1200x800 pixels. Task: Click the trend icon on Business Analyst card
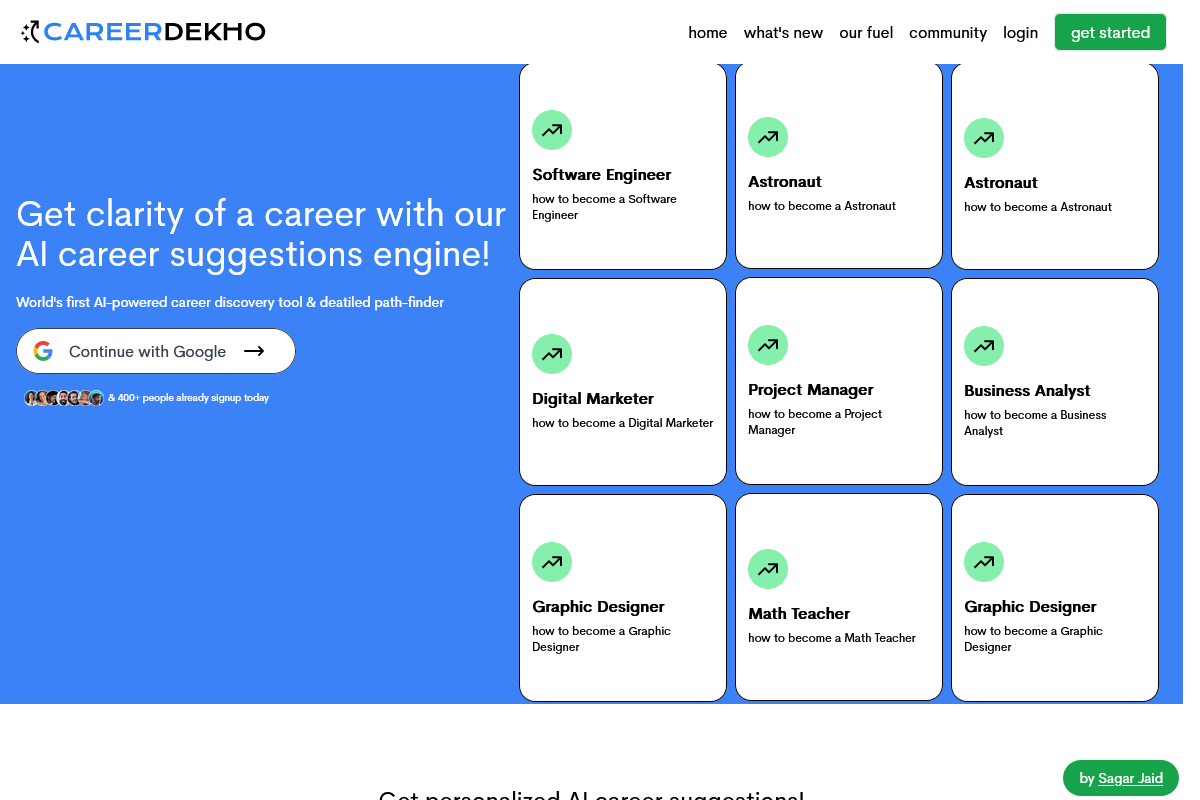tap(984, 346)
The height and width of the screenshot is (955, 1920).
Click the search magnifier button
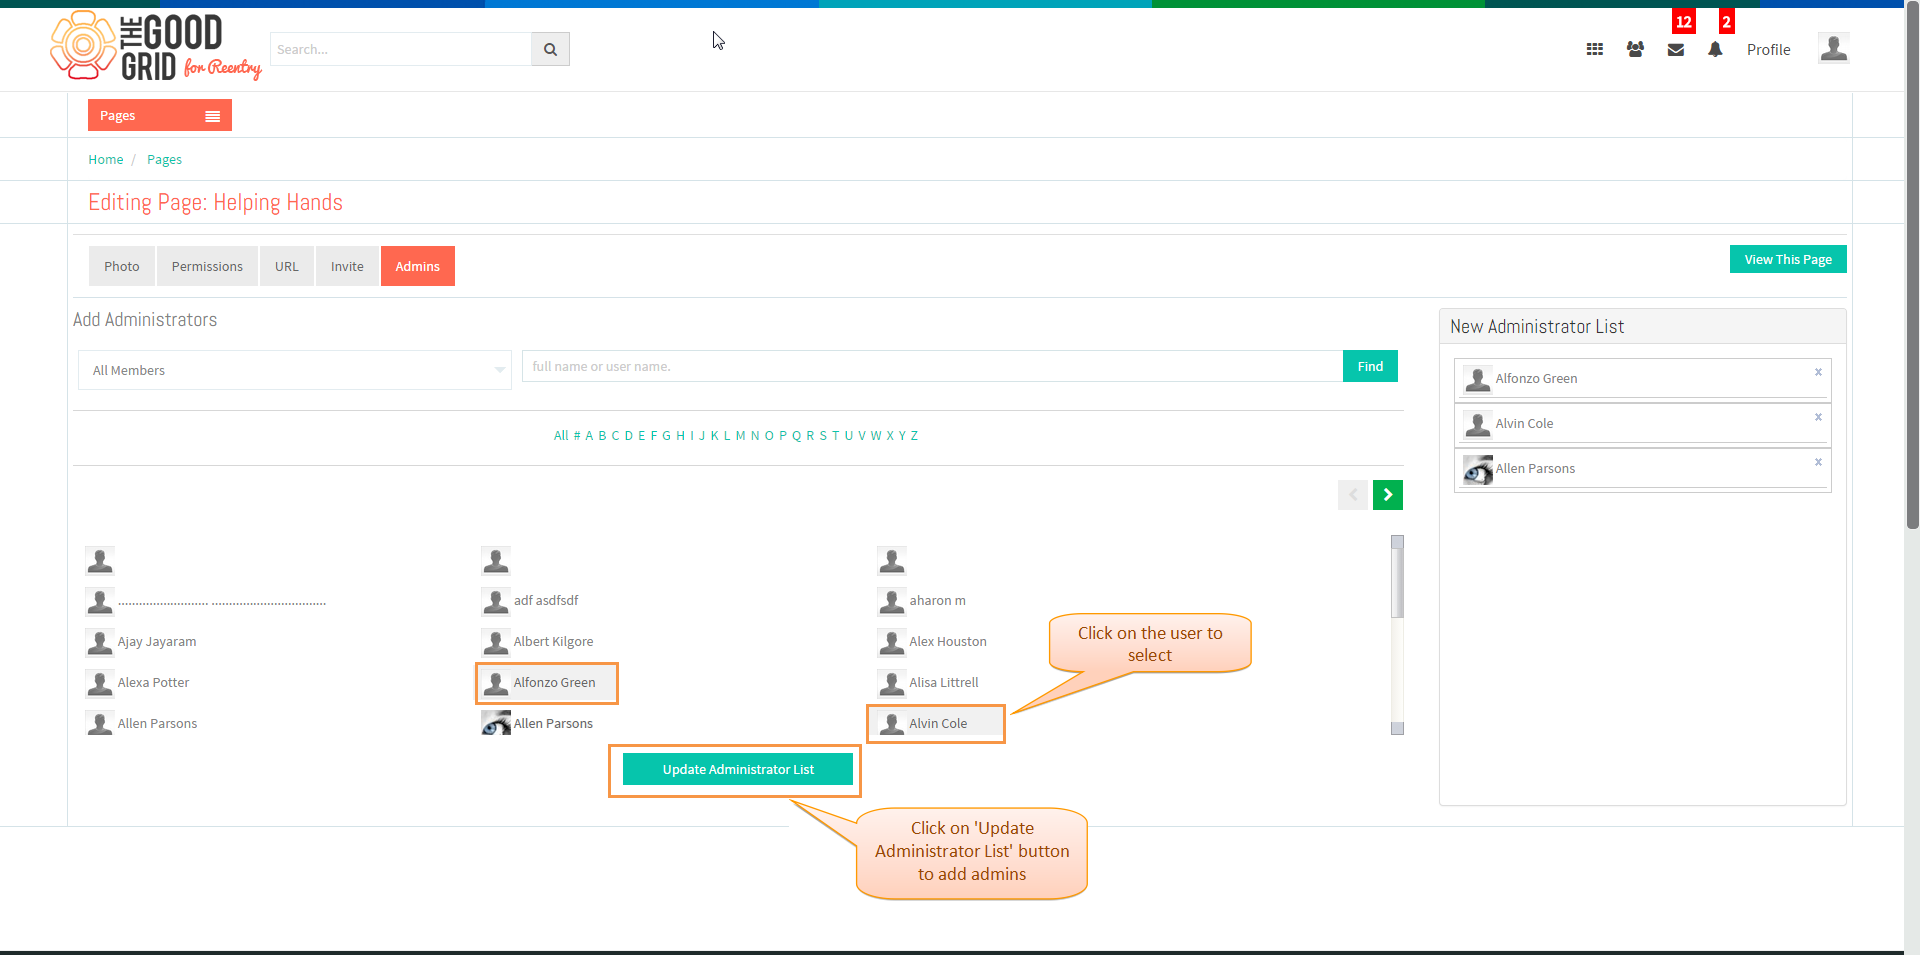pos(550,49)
● ● ● ● ●
What the task requires.
Please swap "Click" for "Tap" everywhere it occurs in the entries above and write them out again with nothing else changed. Leave the pictures out of your answer.

The solution.
1200x800 pixels. Task: Tap the trend icon on Business Analyst card
tap(984, 346)
The height and width of the screenshot is (955, 1920).
Tap the search magnifier button
pos(550,49)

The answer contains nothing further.